Provided information:
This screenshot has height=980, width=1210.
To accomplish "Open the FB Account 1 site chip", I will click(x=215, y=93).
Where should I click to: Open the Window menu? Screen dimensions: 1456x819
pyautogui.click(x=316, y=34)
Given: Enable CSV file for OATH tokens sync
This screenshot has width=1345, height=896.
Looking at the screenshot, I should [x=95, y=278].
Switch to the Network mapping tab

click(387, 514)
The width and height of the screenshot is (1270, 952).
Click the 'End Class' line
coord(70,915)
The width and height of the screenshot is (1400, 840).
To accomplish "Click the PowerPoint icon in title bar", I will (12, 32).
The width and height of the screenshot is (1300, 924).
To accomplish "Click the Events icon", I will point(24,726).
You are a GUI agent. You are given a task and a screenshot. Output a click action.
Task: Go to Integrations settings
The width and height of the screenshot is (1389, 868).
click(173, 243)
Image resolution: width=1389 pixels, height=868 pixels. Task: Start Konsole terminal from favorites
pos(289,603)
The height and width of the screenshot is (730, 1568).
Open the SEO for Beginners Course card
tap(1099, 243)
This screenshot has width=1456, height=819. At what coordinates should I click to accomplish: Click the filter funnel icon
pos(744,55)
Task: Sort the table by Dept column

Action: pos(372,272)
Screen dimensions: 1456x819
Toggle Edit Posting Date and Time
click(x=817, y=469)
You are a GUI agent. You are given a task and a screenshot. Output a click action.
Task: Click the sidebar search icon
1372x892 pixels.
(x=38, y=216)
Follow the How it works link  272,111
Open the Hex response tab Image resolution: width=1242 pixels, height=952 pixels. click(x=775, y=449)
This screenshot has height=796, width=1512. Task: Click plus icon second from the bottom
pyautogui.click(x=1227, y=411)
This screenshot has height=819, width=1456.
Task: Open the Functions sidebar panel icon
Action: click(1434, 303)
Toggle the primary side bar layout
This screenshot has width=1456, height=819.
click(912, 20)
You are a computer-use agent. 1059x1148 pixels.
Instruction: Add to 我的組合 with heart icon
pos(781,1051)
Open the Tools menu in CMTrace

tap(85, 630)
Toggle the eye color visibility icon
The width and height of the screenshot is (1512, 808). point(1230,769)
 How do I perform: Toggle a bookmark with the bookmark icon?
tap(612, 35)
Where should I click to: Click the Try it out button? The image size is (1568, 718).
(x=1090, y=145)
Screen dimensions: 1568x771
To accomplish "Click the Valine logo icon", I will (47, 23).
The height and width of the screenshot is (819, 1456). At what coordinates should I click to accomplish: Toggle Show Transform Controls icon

Task goal:
Please, from the material above, copy only the lines from the line with "Switch to the Network mapping tab" up to and including the line with "The width and height of the screenshot is (1400, 840).", exactly as written.

Solution for this exercise:
Switch to the Network mapping tab

click(387, 514)
The width and height of the screenshot is (1270, 952).
Click the 'End Class' line
coord(70,915)
The width and height of the screenshot is (1400, 840).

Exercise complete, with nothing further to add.